What this task involves.
Reproduce verbatim every line of the listing from the line containing "Click left anchor square of topmost red line" down to the line containing "click(x=1157, y=417)", including both of those lines.

Material supplied.
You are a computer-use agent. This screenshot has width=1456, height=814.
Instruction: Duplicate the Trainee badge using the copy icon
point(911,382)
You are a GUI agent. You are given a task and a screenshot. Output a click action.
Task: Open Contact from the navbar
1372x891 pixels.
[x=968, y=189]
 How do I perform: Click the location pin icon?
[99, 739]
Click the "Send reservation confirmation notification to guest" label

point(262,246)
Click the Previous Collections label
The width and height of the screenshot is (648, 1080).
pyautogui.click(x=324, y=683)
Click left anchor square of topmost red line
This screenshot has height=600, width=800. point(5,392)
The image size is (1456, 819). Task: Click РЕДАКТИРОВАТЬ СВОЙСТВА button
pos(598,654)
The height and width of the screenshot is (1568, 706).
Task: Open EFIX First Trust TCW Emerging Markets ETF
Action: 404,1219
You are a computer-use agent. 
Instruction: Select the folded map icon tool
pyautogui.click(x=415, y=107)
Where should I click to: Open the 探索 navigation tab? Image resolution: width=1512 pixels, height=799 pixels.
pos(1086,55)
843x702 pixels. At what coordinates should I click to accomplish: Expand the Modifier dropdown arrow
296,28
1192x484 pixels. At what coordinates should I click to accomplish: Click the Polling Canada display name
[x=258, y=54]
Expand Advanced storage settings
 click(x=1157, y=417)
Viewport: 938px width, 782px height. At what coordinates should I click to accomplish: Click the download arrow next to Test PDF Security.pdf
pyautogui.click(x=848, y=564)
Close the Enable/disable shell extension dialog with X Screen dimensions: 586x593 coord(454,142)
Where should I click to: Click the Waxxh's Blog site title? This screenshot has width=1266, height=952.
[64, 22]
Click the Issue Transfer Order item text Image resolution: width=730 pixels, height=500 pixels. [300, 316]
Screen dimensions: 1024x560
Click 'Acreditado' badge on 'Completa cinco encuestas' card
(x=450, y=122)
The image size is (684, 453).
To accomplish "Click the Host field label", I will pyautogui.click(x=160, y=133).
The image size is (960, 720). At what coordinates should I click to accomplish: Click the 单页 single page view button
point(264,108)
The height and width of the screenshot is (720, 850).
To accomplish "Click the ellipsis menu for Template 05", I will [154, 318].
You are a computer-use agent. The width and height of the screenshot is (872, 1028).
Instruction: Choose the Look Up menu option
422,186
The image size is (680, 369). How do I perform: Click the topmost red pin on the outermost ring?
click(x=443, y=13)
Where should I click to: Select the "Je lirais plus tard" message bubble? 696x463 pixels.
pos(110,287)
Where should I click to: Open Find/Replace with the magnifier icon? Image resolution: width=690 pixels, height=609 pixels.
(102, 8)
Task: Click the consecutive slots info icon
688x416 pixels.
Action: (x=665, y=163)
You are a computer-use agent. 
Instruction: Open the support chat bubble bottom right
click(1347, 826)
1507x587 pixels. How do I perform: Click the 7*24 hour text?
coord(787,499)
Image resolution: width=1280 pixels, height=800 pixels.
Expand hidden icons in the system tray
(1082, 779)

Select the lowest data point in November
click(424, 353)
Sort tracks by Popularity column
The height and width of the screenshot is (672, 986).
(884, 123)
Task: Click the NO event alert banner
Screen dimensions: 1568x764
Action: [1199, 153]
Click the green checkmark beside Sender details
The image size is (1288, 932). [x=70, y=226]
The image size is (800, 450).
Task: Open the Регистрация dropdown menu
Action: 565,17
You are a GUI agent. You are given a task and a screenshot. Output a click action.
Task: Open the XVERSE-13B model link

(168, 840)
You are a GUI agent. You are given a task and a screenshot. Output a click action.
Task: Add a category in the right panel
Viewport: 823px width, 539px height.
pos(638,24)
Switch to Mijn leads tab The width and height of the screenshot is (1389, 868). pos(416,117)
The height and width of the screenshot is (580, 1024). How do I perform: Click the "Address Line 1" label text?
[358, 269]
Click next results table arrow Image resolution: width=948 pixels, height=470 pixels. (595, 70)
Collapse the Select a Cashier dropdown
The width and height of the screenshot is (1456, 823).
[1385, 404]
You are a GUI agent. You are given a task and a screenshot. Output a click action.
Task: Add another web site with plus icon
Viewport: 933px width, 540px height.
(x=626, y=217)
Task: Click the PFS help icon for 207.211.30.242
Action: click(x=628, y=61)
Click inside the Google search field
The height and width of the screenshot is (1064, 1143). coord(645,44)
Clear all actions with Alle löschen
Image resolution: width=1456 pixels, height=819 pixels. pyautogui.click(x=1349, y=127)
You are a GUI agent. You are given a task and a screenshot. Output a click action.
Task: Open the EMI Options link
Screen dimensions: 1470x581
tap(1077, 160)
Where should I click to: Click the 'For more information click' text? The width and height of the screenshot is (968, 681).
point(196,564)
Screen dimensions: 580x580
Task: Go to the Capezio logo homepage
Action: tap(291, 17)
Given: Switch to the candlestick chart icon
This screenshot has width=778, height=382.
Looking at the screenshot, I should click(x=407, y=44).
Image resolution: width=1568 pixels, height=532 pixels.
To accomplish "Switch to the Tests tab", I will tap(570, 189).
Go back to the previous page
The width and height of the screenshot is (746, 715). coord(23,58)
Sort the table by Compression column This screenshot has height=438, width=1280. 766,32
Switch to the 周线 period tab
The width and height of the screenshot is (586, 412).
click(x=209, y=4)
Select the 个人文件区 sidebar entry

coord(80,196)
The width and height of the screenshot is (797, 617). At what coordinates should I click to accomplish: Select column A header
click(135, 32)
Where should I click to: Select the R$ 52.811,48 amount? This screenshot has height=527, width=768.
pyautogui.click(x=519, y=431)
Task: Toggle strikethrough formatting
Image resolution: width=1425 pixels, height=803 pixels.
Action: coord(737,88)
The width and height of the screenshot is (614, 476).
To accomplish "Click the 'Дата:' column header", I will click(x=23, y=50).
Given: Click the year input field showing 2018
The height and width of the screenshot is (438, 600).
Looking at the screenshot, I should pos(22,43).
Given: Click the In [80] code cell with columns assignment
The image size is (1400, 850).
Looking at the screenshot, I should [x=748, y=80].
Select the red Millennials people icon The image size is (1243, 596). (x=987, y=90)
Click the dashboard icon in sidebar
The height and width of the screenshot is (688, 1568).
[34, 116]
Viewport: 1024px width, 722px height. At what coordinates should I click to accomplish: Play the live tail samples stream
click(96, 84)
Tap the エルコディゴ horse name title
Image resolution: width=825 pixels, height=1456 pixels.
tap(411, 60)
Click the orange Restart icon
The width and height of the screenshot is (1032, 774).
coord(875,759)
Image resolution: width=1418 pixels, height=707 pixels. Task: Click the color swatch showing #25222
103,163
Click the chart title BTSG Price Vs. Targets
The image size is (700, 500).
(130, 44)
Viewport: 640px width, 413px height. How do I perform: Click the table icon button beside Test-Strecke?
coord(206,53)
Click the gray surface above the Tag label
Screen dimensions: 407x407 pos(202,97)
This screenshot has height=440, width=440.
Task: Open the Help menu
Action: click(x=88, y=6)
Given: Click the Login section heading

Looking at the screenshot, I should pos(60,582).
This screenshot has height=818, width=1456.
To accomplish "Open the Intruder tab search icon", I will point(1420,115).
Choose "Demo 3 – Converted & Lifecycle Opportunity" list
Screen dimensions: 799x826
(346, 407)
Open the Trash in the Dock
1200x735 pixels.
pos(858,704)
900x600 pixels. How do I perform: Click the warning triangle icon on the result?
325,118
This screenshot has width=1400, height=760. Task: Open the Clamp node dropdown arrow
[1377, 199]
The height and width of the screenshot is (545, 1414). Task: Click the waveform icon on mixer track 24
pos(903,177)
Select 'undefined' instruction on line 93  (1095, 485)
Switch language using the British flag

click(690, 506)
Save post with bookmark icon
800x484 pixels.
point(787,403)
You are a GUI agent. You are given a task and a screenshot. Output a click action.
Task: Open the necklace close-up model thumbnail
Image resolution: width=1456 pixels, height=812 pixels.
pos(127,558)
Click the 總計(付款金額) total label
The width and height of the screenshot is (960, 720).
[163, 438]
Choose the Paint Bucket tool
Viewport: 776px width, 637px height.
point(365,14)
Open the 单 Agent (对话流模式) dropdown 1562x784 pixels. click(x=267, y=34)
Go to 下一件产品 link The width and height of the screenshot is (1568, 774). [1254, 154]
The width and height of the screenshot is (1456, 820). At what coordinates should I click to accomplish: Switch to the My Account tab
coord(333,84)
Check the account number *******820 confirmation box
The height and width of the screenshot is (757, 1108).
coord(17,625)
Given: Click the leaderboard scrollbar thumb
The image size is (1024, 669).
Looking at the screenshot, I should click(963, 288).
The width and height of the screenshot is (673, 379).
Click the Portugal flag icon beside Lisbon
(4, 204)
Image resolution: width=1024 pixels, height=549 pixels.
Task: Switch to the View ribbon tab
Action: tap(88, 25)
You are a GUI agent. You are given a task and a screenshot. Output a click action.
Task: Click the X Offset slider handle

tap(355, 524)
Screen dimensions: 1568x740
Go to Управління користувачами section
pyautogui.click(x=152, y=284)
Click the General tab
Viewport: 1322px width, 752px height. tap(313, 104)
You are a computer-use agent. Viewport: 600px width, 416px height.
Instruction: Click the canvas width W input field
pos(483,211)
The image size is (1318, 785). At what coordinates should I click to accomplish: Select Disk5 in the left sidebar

Written response.
Click left anchor square of topmost red line
This screenshot has height=600, width=800. point(5,392)
The image size is (1456, 819). Task: Click РЕДАКТИРОВАТЬ СВОЙСТВА button
pos(598,654)
The height and width of the screenshot is (1568, 706).
Task: Open EFIX First Trust TCW Emerging Markets ETF
Action: 404,1219
You are a computer-use agent. 
Instruction: Select the folded map icon tool
pyautogui.click(x=415, y=107)
Where should I click to: Open the 探索 navigation tab? Image resolution: width=1512 pixels, height=799 pixels.
pos(1086,55)
843x702 pixels. At what coordinates should I click to accomplish: Expand the Modifier dropdown arrow
296,28
1192x484 pixels. At what coordinates should I click to accomplish: Click the Polling Canada display name
[x=258, y=54]
Expand Advanced storage settings
 click(x=1157, y=417)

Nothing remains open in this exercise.